Interest Rates
QuantNova provides a comprehensive interest rate modeling framework including yield curves, bonds, short-rate models, and interest rate derivatives.
Yield Curves
Curve Types
Three curve representations are available, all convertible to each other:
julia
using QuantNova
# Discount curve - stores discount factors directly
dc = DiscountCurve([0.0, 1.0, 2.0, 5.0], [1.0, 0.95, 0.90, 0.78])
# Zero curve - stores continuously compounded zero rates
zc = ZeroCurve([0.0, 1.0, 2.0, 5.0], [0.05, 0.051, 0.052, 0.05])

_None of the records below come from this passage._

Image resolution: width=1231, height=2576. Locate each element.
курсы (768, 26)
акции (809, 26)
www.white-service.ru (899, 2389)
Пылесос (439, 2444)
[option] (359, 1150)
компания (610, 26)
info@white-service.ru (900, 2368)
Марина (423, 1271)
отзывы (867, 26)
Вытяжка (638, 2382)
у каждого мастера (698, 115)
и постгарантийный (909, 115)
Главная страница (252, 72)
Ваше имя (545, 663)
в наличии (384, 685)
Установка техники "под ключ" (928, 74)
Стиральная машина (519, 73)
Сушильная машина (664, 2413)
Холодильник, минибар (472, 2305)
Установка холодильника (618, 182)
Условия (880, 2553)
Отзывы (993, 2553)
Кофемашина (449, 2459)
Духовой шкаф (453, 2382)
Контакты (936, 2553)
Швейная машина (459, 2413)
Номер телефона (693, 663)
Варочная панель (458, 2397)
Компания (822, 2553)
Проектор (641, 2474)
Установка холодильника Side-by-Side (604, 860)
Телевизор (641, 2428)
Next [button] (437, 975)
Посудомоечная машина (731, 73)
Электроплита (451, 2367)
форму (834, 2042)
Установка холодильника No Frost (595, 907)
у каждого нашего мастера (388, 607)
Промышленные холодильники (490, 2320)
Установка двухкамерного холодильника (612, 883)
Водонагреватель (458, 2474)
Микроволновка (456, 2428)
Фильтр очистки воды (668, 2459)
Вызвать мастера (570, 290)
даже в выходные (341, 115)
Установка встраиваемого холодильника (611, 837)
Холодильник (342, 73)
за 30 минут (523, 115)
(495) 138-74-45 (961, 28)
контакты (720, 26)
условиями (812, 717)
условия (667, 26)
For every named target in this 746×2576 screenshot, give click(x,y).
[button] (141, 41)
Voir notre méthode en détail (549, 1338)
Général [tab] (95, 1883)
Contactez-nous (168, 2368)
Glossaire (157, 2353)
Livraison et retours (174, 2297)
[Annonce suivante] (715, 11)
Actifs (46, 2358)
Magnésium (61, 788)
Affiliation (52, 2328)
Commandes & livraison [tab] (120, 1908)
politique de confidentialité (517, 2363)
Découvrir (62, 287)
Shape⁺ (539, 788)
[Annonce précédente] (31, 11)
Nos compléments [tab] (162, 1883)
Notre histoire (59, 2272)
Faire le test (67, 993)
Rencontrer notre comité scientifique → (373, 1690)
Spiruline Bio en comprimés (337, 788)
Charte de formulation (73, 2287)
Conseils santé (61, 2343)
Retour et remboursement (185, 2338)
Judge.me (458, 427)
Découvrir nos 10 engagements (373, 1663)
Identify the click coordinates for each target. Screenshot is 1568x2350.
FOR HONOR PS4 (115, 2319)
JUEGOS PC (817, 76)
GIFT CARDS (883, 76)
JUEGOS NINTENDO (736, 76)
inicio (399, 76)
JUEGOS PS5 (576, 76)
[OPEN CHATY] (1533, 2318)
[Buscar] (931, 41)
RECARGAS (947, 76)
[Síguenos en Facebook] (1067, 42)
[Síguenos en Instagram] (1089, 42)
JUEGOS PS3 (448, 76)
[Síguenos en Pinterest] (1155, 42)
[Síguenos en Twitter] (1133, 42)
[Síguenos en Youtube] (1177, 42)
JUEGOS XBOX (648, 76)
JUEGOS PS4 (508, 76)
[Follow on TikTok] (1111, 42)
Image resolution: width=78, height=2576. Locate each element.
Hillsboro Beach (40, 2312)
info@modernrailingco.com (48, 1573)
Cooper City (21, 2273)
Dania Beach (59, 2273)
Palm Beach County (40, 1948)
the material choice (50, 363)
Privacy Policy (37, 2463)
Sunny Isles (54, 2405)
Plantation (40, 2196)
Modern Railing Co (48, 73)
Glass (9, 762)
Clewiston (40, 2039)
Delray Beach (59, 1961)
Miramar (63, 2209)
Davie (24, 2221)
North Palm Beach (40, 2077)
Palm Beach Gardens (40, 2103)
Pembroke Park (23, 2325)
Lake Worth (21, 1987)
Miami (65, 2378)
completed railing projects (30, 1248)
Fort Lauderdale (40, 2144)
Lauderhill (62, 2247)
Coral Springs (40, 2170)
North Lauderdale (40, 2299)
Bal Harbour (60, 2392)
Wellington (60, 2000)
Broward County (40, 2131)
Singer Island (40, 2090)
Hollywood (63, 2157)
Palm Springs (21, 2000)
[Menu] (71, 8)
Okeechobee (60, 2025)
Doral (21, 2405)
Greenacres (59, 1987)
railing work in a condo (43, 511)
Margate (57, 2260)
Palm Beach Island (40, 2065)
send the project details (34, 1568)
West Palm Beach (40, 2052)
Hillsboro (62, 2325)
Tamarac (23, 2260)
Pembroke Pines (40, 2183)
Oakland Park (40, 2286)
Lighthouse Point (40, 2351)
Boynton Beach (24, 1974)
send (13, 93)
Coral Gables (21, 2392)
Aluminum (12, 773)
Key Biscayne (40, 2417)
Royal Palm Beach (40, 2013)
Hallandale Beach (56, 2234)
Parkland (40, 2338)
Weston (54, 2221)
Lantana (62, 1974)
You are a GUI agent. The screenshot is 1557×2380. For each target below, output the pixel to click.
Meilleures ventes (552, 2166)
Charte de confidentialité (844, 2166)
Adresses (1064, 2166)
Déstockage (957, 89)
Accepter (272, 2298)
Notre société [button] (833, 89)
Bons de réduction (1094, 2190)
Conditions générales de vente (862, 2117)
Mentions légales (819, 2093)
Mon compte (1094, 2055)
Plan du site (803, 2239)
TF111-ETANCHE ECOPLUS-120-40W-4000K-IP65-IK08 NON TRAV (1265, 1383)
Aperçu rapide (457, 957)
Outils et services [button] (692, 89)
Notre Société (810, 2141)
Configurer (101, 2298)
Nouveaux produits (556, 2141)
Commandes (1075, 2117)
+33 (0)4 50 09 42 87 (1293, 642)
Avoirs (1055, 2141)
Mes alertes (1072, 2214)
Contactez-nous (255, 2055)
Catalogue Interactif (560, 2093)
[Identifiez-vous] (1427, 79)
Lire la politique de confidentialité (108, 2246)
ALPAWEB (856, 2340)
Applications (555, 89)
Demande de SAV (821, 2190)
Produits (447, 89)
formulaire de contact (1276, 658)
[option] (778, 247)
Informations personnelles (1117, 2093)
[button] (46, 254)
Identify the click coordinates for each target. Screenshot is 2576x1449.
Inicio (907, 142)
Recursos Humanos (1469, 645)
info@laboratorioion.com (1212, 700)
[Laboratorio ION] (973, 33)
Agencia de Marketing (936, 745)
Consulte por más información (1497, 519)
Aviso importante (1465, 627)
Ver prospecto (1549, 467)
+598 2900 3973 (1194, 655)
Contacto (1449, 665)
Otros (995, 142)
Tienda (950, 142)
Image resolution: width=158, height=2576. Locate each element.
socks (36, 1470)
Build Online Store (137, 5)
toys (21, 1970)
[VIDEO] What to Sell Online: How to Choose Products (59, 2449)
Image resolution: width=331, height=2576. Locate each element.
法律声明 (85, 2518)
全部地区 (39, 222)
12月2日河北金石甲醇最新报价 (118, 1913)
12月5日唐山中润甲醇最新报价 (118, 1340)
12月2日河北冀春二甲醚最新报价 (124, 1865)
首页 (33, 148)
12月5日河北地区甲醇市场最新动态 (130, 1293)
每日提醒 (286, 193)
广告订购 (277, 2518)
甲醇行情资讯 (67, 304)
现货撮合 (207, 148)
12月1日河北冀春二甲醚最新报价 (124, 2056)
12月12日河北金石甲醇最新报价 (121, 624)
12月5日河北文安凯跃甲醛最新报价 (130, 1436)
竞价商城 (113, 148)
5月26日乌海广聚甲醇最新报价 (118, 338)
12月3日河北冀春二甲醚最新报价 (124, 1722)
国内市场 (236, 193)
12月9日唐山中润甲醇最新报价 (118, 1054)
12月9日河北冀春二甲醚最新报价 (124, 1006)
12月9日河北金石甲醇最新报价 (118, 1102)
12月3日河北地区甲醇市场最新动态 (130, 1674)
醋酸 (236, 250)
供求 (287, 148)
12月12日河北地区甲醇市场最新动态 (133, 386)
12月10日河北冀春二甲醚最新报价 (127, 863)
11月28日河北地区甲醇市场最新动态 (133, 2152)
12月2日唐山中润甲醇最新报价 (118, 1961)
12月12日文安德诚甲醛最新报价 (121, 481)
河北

# Forward curve - stores instantaneous forward rates
fc = ForwardCurve([0.0, 1.0, 2.0, 5.0], [0.05, 0.052, 0.054, 0.05])
# Flat curve shortcuts
flat_dc = DiscountCurve(0.05) # 5% flat rate
flat_zc = ZeroCurve(0.05)Curve Operations
All curve types support the same interface:
julia
# Discount factor from 0 to T
discount(curve, 2.0) # P(0, 2)
# Zero rate to time T
zero_rate(curve, 2.0) # Continuously compounded
# Forward rate between T1 and T2 (simply compounded)
forward_rate(curve, 1.0, 2.0) # F(1, 2)
# Instantaneous forward rate at T
instantaneous_forward(curve, 1.0) # f(1)Interpolation Methods
Curves support different interpolation methods:
julia
# Linear interpolation (default for zero/forward curves)
zc = ZeroCurve(times, rates; interp=LinearInterp())
# Log-linear interpolation (default for discount curves)
dc = DiscountCurve(times, dfs; interp=LogLinearInterp())
# Cubic spline interpolation (smooth forwards)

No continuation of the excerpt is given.